The limited supply of credit from the financial sector has created investment and cash flow problems for enterprises that have constrained their operations and growth. The cautious consumers, on the other hand, are reluctant to spend, resulting in less aggregate demand (and hence lower total output and reduced profit). A reduced flow of investments and contracting trade are exacerbating the problems faced by the enterprises at the micro level and national economy at the macro level.
Moreover, this crisis is worsening because of individuals who have egotistical appetite to keep “cash in their pockets.” A survey shows that there are local business people, who do not bank their daily takings, preferring to keep the money in safes at home.

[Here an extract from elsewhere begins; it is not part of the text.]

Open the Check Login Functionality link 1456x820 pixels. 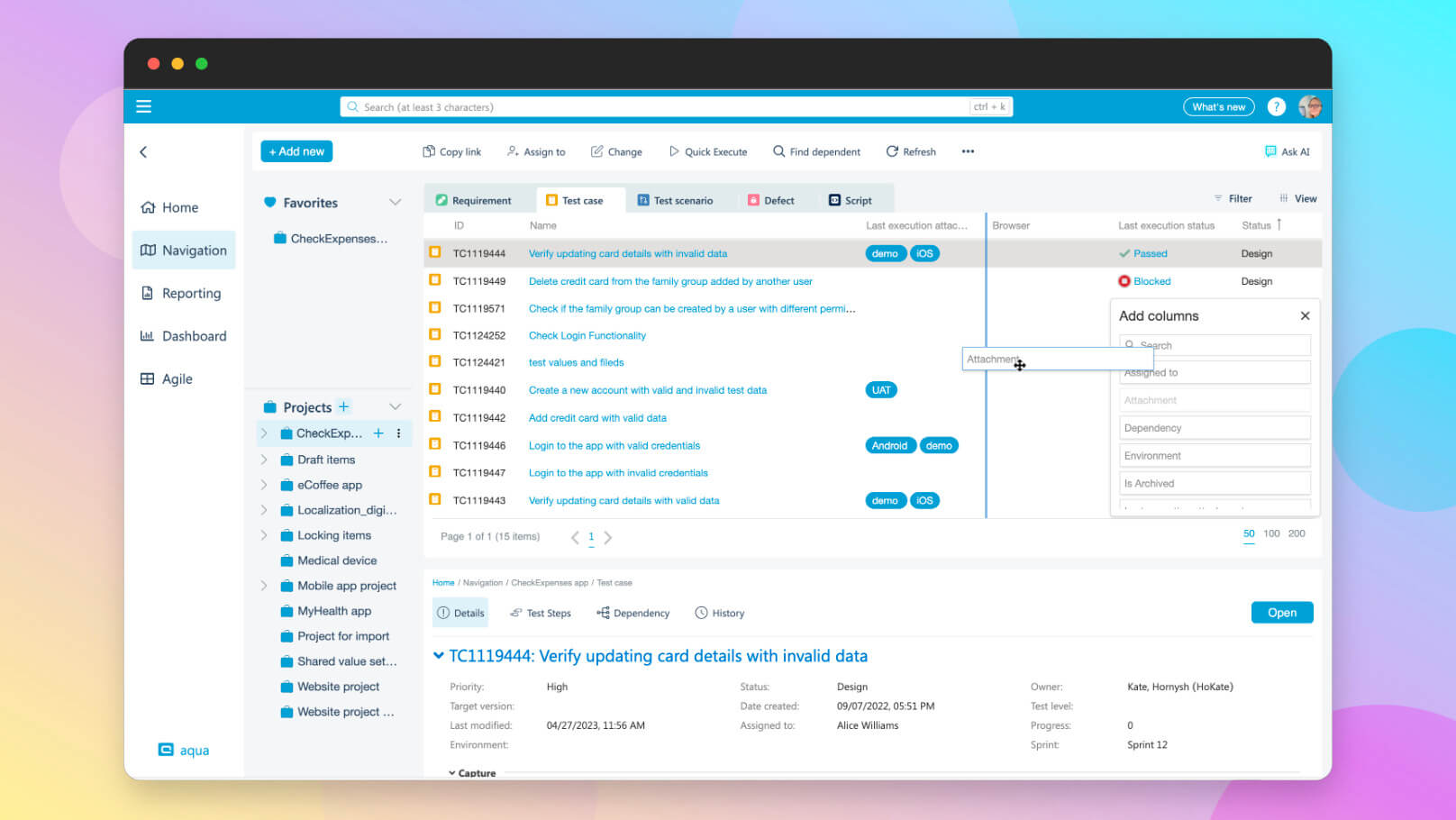pyautogui.click(x=587, y=335)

These are critical questions that need to be addressed by the private sector in the region.
The workshop will focus on a number of interlinked issues with the objectives of:
Enhancing the private sector’s understanding of the cash crisis and how to improve the situation.
Widening financial institutions understanding of the implications of delayed Telegraphic Transfers (TTs) to business operations.

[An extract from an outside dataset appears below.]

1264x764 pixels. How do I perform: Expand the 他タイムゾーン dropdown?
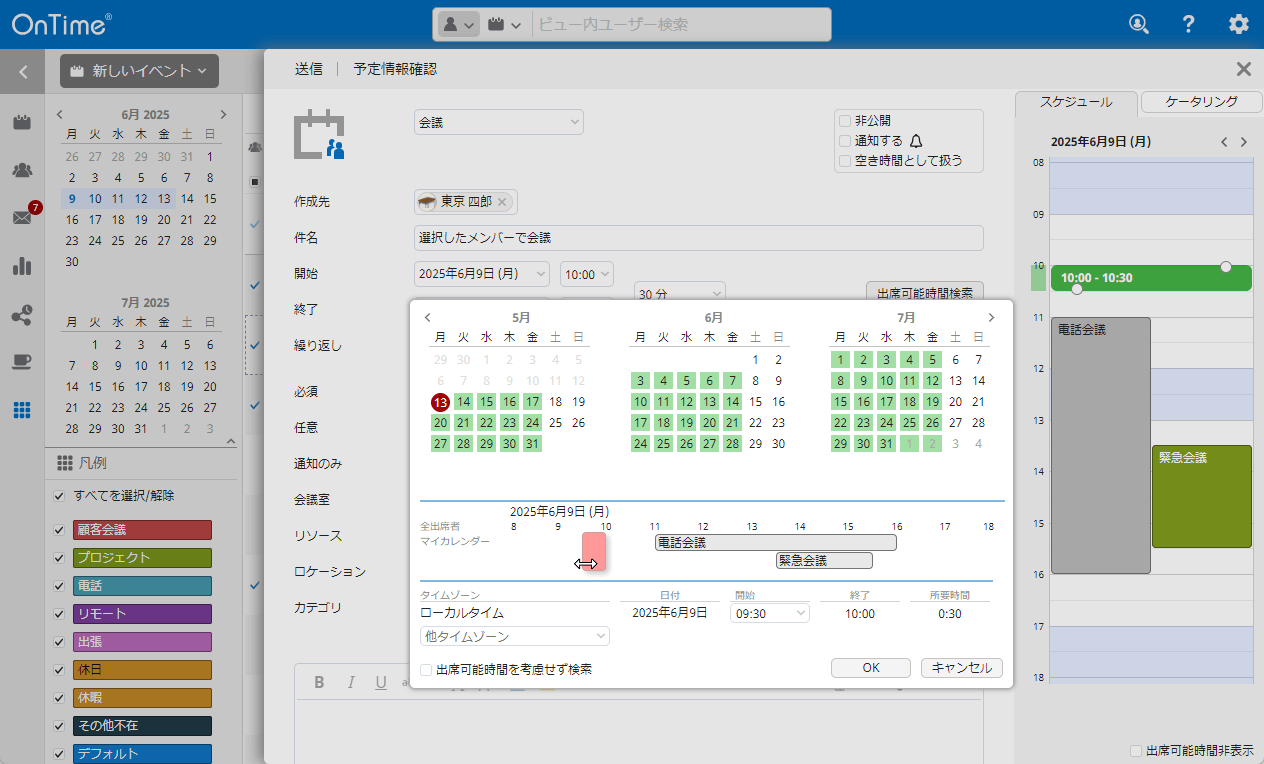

This cash crisis has also affected the tobacco farmers as it has happened during the tobacco selling season. Unlike in the past, the industry is now regularised and all farmers are expected to get their money through banks.
Also faced with this challenge are importing companies, individuals, entrepreneurs and banks. The cash shortage has resulted in slow Telegraphic transfers for companies that need to import raw materials and this has caused business to slow down.
Some banks have also suspended the Zimswitch service, a wide area networking service that allows inter-banking, while nearly everyone needs cash: from schools, landlords, service providers etc., there is need to act expeditiously and also think outside the box. The cash shortage has also come during the beginning of a new school term which has seen students being turned away from schools on the first day despite the school authorities’ knowledge of the cash shortage. Now the question is, what measures are being taken to mitigate the crisis?
ZNCC has taken the initiative and invited the central bank governor to discuss possible solutions.
The “voice of business” is therefore inviting entrepreneurs, business executives, individuals, civil society, industrialists and bankers to register for the breakfast meeting and get first-hand information.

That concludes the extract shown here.